O assassinato de Alex Pretti por agentes federais de imigração em Minneapolis reacendeu um debate sobre os direitos de posse de armas nos Estados Unidos. O incidente, ocorrido em fevereiro de 2026, gerou reações imediatas de grupos de defesa do direito de portar armas, que expressaram indignação e exigiram uma investigação independente. O caso evidencia a disparidade na mobilização dos movimentos em torno de vítimas de diferentes origens raciais.
Após a morte de Pretti, diversos grupos de direitos das armas, incluindo a Gun Owners of America e a National Rifle Association, criticaram autoridades federais, como a secretária de Segurança Interna. Essas organizações defenderam a posição de Pretti como um proprietário legal de arma, questionando a alegação de que ele representava uma ameaça. O contraste com a resposta ao assassinato de Philando Castile, um também proprietário legal de armas, levanta questões sobre a seletividade do apoio do movimento.

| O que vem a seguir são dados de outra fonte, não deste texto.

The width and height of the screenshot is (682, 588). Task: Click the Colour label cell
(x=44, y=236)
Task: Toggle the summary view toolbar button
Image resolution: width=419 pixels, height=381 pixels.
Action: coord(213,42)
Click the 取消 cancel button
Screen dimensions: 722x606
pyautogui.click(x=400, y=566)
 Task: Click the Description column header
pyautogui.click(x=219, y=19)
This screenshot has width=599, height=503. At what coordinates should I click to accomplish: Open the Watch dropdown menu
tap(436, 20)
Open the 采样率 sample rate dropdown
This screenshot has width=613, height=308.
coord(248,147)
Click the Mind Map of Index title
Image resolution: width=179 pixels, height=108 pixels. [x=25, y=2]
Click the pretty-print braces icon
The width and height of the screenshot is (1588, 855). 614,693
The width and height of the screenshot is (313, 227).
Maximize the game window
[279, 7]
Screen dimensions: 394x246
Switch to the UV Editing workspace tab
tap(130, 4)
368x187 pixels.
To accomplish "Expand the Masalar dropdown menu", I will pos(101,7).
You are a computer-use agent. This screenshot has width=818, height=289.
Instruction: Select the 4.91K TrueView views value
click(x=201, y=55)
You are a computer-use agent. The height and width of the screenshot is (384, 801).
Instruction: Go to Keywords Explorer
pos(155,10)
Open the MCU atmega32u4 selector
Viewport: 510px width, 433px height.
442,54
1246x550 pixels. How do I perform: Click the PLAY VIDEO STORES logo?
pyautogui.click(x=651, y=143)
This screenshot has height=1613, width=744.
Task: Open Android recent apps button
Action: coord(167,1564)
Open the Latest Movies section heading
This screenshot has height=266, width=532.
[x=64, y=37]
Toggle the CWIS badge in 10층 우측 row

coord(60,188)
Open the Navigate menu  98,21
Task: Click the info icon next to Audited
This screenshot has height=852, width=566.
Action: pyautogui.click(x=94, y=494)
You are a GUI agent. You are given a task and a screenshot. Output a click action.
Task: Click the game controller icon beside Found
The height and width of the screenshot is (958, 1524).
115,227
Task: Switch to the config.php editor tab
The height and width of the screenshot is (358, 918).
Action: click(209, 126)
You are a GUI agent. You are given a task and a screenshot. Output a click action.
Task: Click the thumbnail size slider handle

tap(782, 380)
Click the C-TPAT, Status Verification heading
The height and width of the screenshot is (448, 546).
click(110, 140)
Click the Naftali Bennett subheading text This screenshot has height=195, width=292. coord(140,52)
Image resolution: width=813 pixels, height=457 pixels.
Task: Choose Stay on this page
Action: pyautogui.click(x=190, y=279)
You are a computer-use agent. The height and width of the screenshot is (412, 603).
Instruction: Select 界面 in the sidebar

O desdobramento deste caso poderá influenciar futuras discussões sobre a legislação de armas e a percepção pública em torno da posse de armas por diferentes grupos raciais. A resposta rápida dos grupos de defesa de armas no caso de Pretti contrasta fortemente com o silêncio em relação a Castile, o que pode gerar críticas sobre a eficácia e a ética do movimento. A análise desse fenômeno poderá impactar a forma como as questões de direitos civis e armamento são abordadas em futuras políticas públicas.